:: Extract to read ::

Chancellor Rachel Reeves warned that Wednesday’s long-awaited Budget will not be enough to restore the NHS to health.
Her gloomy outlook was echoed by Health Secretary Wes Streeting as the Cabinet’s two leading Blairites competed to dampen expectations of any early turn-around in the national malaise.
“I can’t promise that there won’t be people waiting on trolleys and corridors this winter,” Mr Streeting warned. “There are people in that position already today.”
And Ms Reeves said that her much-trailed package of measures will major on “difficult decisions on spending, on welfare and taxation.”
Attempting to discern light at the end of the tunnel, the Chancellor added: “We will be known as the government that took the NHS from its worst crisis in its history, got it back on its feet again and made it fit for the bright future ahead of it.
“I don’t think in one Budget you can undo 14 years of damage, but we’re going to provide the resource necessary to deliver on our manifesto commitment to 40,000 additional appointments every week, as well as increase the capital budget to take it to its highest level since 2010 to invest in the new scanners and radiography equipment.”
Mr Streeting, on a joint visit with Ms Reeves to a south London hospital which must have done nothing to aid anyone’s recovery, was having none of it, however.
He said that whatever extra cash the Budget offers for the NHS — and it is anticipated that there will be some — it would not prevent avoidable deaths and another winter crisis.
Sticking closely to the Blair-era playbook, the Health Secretary warned of more reforms, usually code for greater private-sector involvement in the NHS.
“We are linking that investment to reform, because everything I said in opposition about waste and inefficiency in the NHS, the need to improve productivity — and we can’t keep on pouring more money in without reform — all of those things stand.”
And Ms Reeves stuck to her usual script too, rushing from the hospital to the Commons to blame the Tories for everything, while pledging a “partnership with business” and “borrowing to invest.”

:::
:: Provided material ::

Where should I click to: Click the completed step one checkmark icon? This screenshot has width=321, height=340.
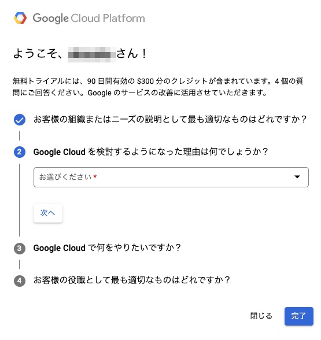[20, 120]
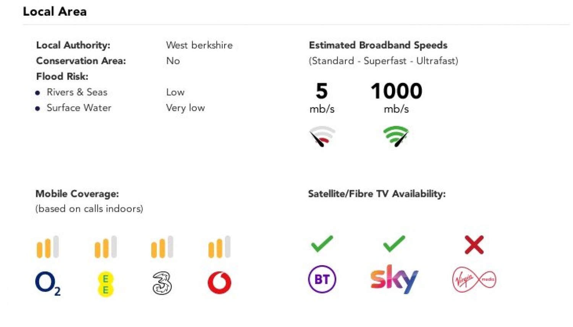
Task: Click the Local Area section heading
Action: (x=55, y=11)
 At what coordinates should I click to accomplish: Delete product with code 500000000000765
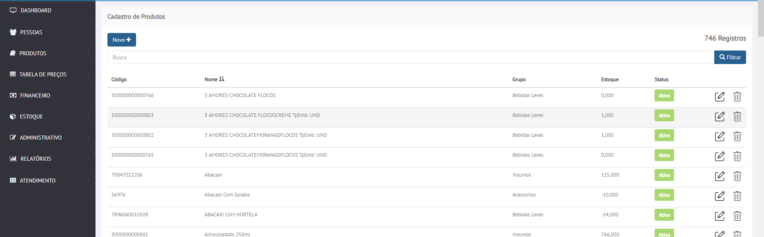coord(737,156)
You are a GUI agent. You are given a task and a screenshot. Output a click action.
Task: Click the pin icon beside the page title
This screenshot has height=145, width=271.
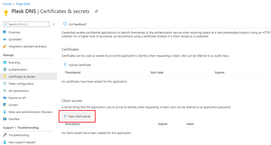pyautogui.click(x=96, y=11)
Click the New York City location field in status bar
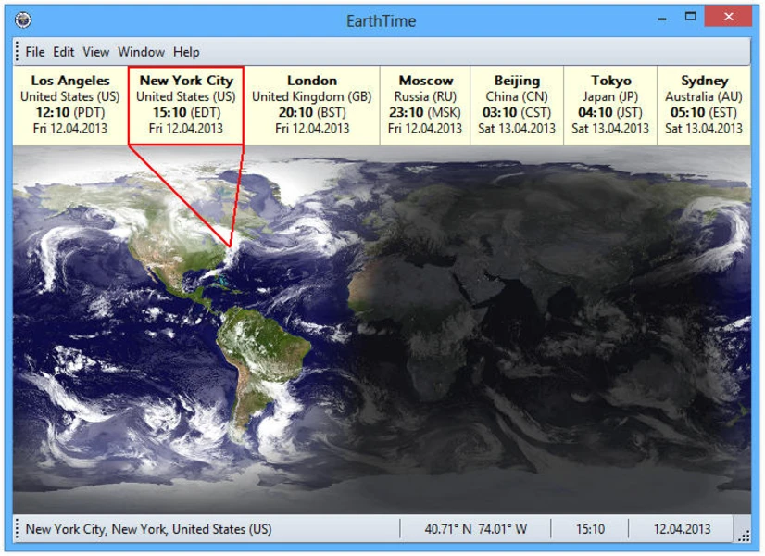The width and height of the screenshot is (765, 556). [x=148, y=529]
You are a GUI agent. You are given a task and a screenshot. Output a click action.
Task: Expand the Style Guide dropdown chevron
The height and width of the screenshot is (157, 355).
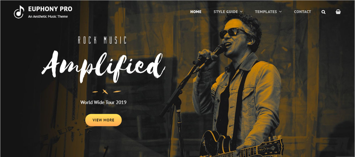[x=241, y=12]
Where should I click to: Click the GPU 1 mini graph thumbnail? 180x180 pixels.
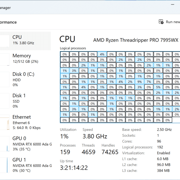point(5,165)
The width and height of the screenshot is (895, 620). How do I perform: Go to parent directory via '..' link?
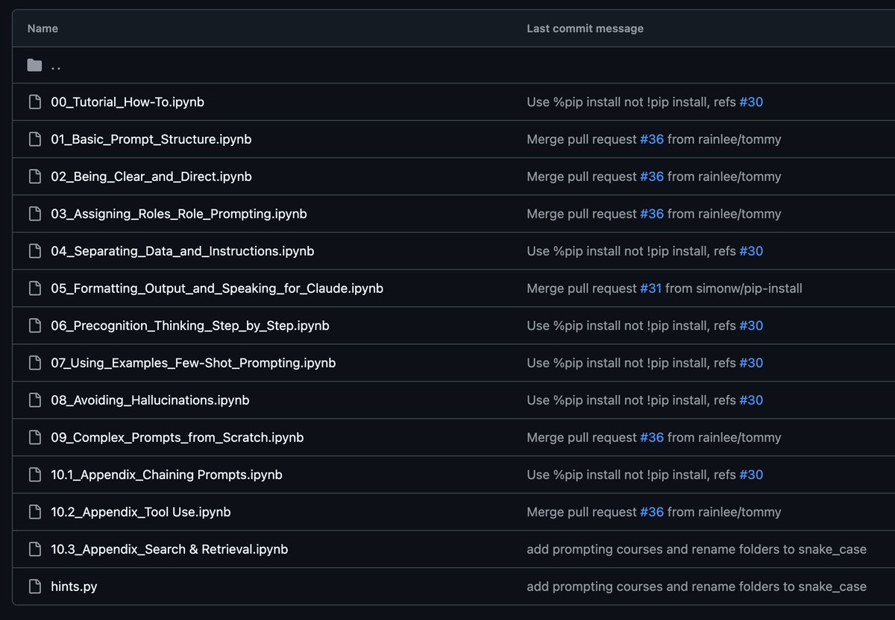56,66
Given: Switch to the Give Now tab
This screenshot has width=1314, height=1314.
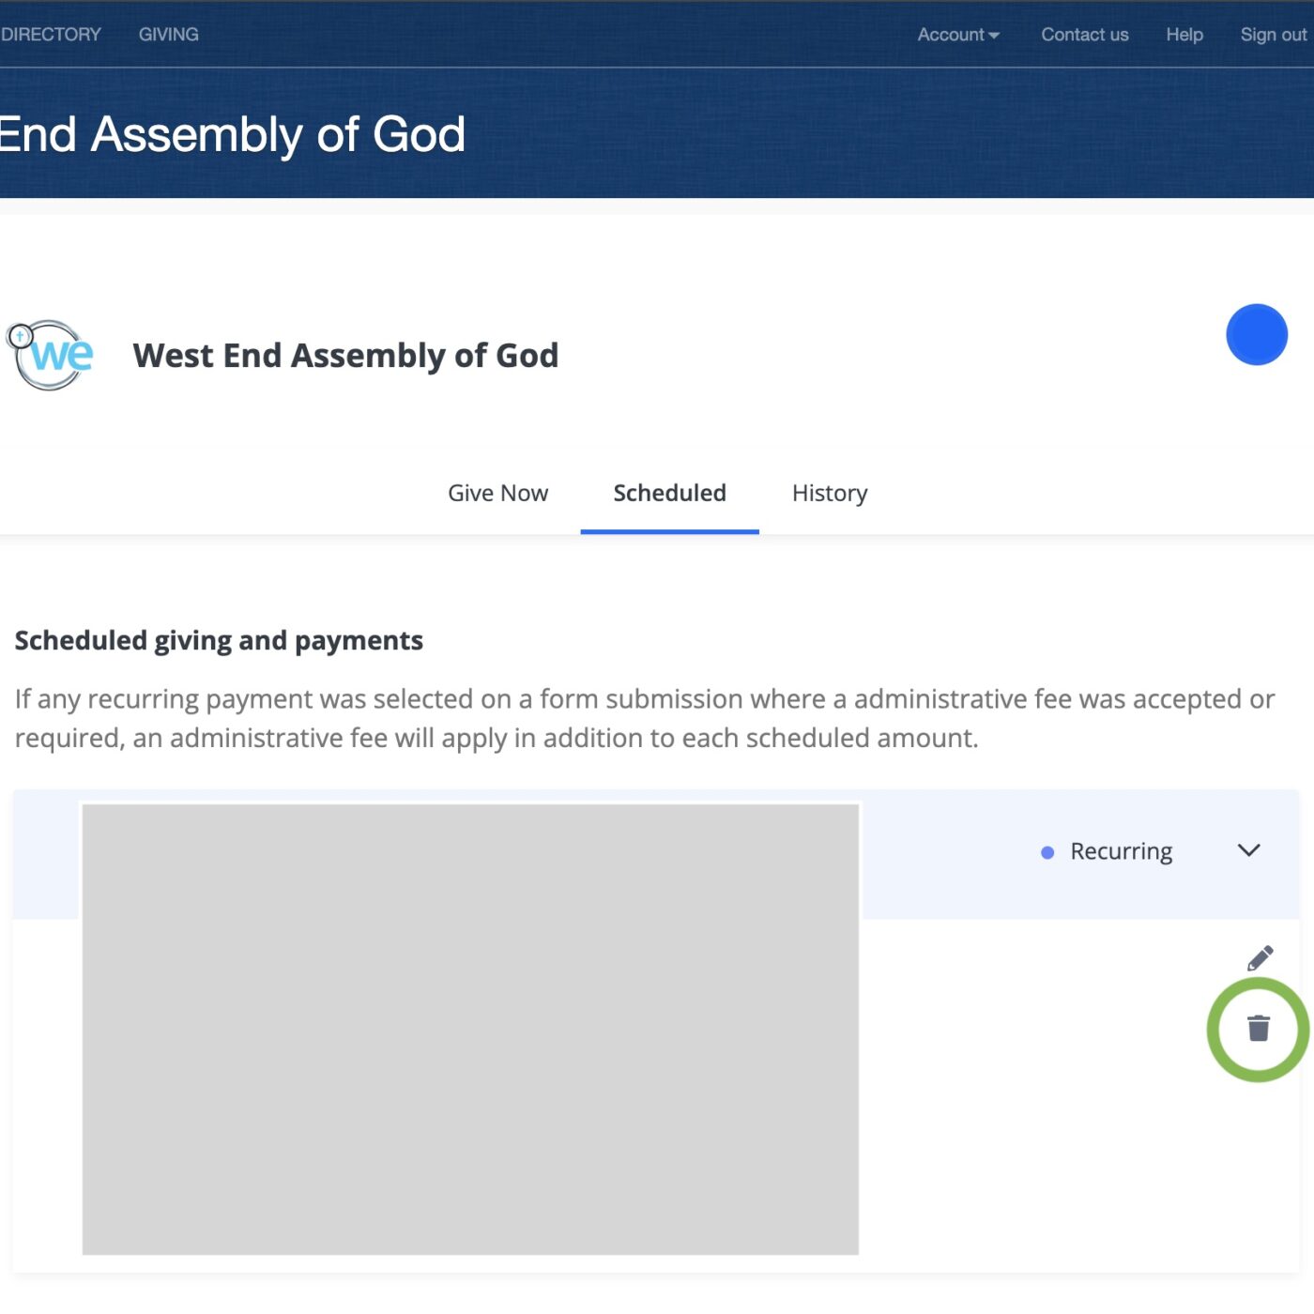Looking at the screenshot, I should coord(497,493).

:::

__Aim of the exercise__. Continue the article on the Budget and the NHS, starting after its final sentence.

__Task response__.
None of this is calming jittery nerves among Labour MPs who, conscious of Prime Minister Sir Keir Starmer’s abysmal start, desperately need the Budget to relaunch the government and give it a sense of positive purpose.
The Budget has been preceded by a blizzard of leaks, prompting Commons Speaker Lindsay Hoyle to remonstrate with ministers for not following parliamentary propriety by telling MPs the news, good and bad, first.
Mr Streeting however defended the leaking, saying it was necessary to avoid giving the money markets any sudden shocks with unexpected announcements.
The latest speculation includes the suggestion of a major boost to the minimum wage, something with a limited impact on the state of public finances.
The Budget is certain to include a range of tax increases; a squeeze on current government spending, including on welfare; and fiddling with borrowing rules to permit additional funds for investment.
Plaid Cymru launched a pre-Budget push for a government U-turn on the decision to axe winter fuel payments from 10 million pensioners, a move now widely acknowledged to have been a political disaster.
A Plaid statement said: “No-one should ever have to choose between heating and eating, but this is the cruel decision that many pensioners in Wales will have to make this winter.
“Labour must reverse their callous cuts to winter fuel payments.”
And Scottish TUC general secretary Roz Foyer said that “this Labour Budget must bring an end to austerity. The Chancellor simply must not return to the failed Tory economic model of public spending cuts.”